### The task
Identify and copy all lines of the material where the string "Product" is found.

### Provided records
========================================================================

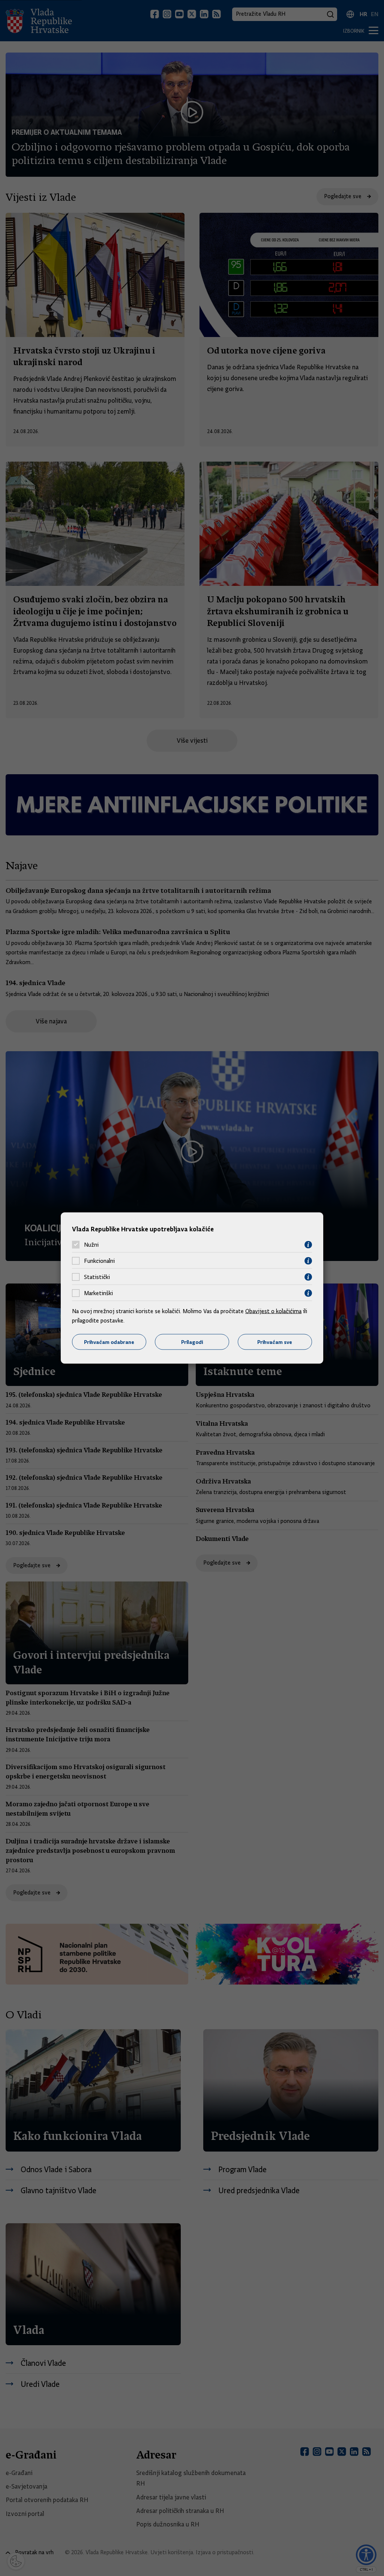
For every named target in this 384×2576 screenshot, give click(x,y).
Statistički (97, 1277)
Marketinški (98, 1293)
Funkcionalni (99, 1261)
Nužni (91, 1244)
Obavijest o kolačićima (273, 1311)
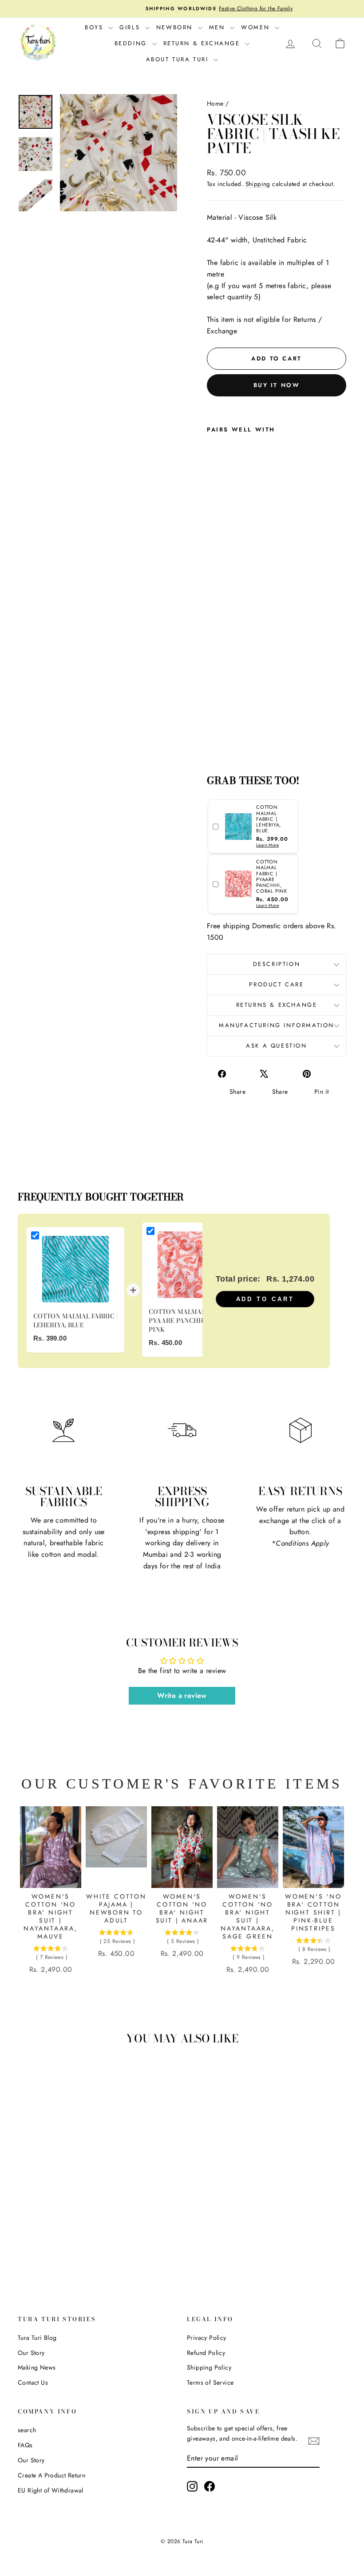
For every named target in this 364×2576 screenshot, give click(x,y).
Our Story (31, 2352)
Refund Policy (206, 2352)
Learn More (267, 845)
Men (218, 27)
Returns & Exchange (276, 1005)
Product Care (276, 984)
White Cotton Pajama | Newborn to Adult (116, 1908)
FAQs (25, 2445)
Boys (95, 27)
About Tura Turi (179, 59)
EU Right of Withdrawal (50, 2490)
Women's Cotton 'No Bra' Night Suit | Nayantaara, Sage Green (248, 1916)
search (27, 2430)
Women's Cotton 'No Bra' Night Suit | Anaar (182, 1908)
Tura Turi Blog (37, 2337)
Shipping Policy (209, 2367)
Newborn (176, 27)
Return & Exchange (203, 43)
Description (277, 964)
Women (257, 27)
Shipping (257, 183)
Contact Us (33, 2382)
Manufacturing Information (276, 1025)
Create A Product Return (51, 2475)
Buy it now (276, 385)
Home (215, 103)
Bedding (132, 43)
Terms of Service (210, 2382)
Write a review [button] (182, 1695)
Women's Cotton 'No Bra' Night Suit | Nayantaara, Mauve (51, 1916)
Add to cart (265, 1299)
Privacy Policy (206, 2337)
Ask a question (276, 1045)
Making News (36, 2367)
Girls (131, 27)
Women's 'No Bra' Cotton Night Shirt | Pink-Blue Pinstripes (313, 1912)
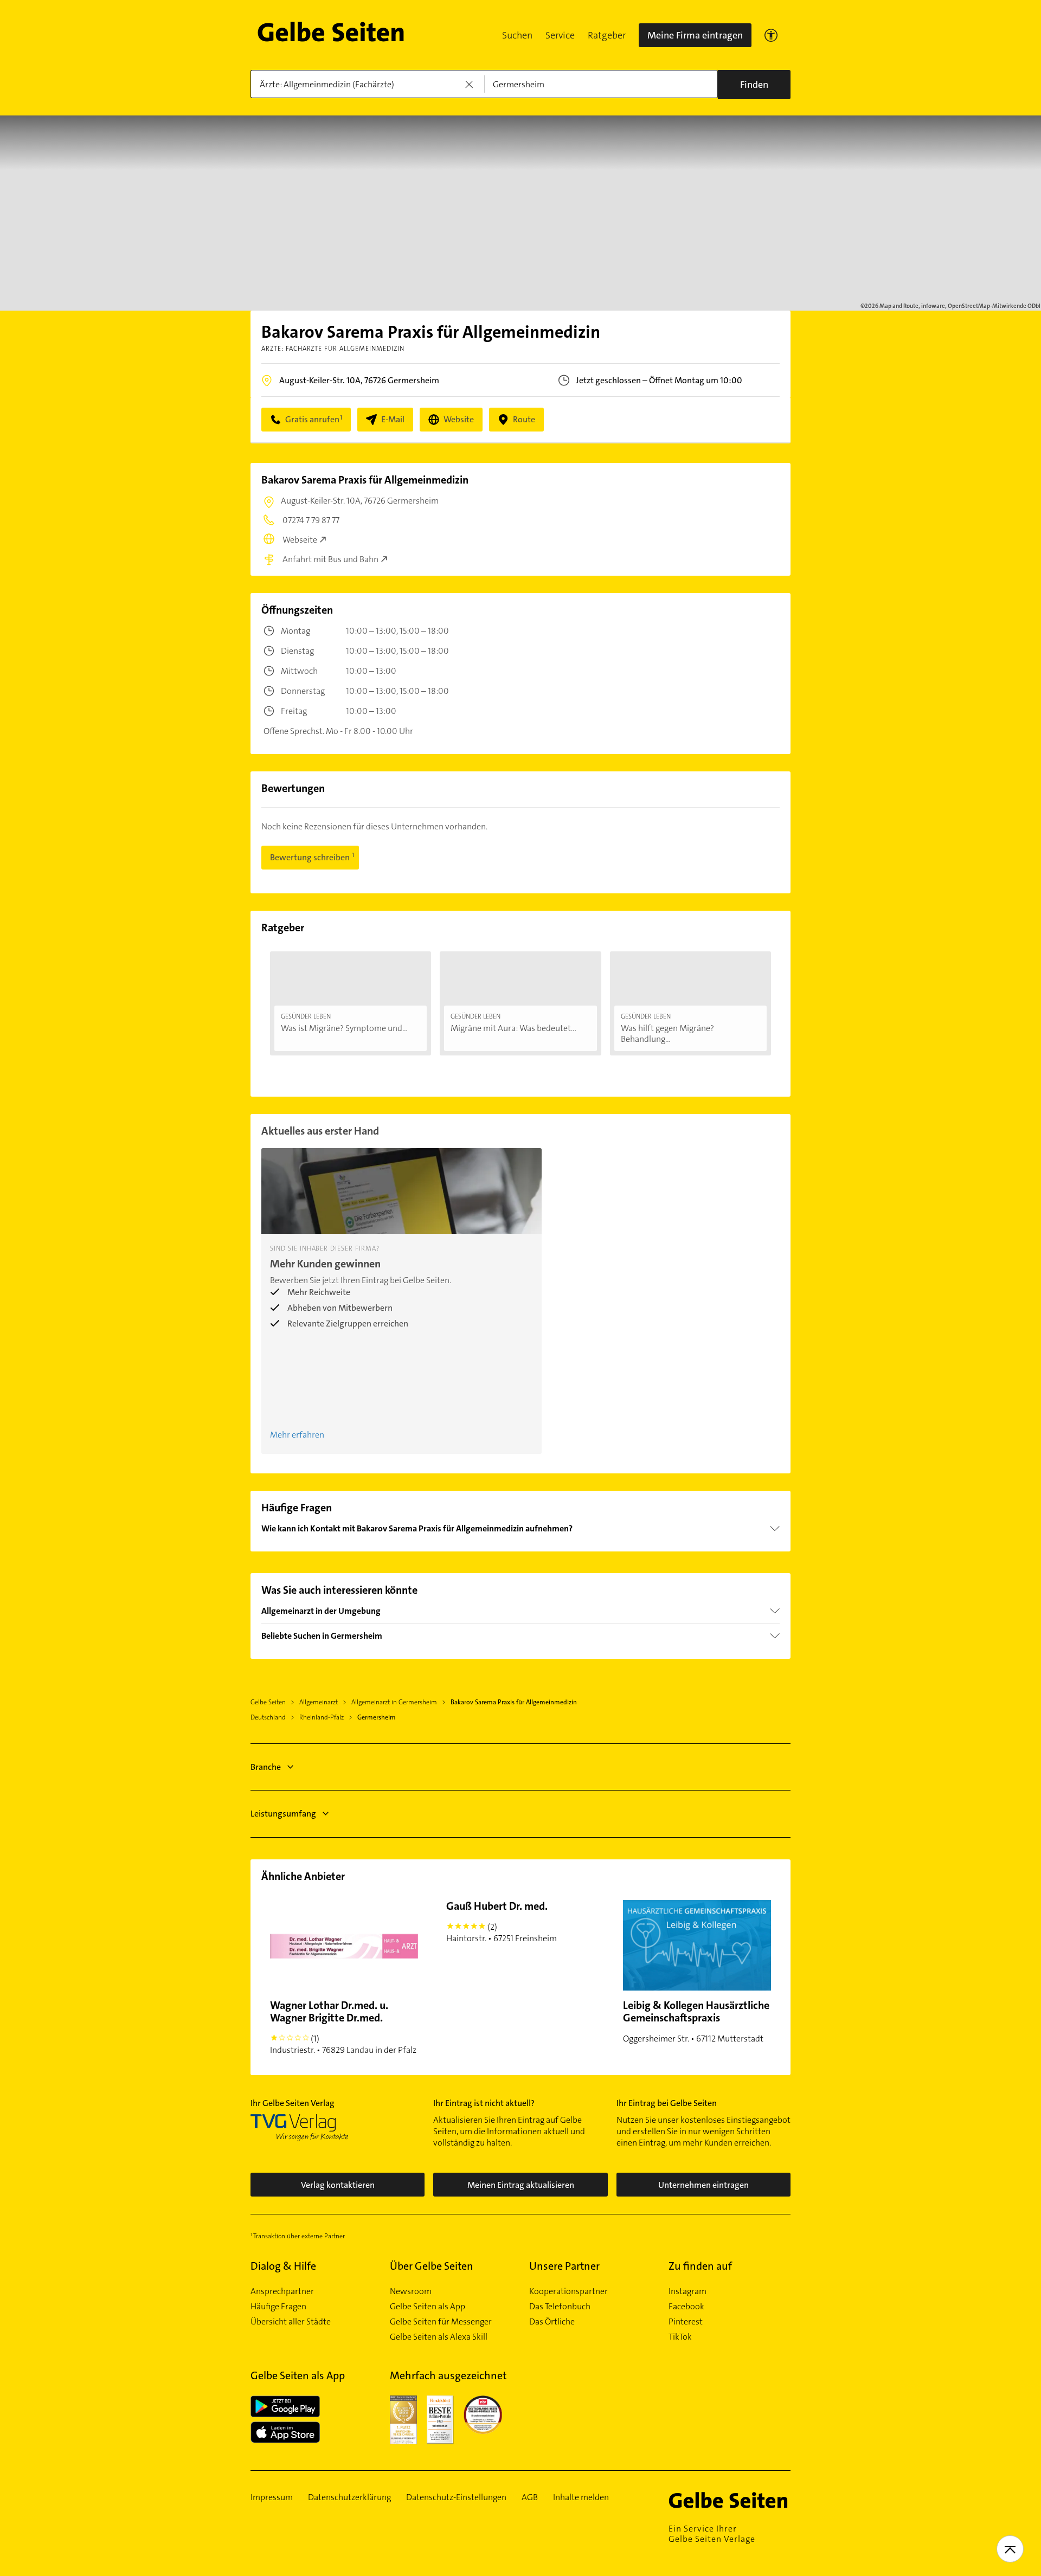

========================================================================

### Response area
Product Care (276, 984)
Create A Product Return (51, 2475)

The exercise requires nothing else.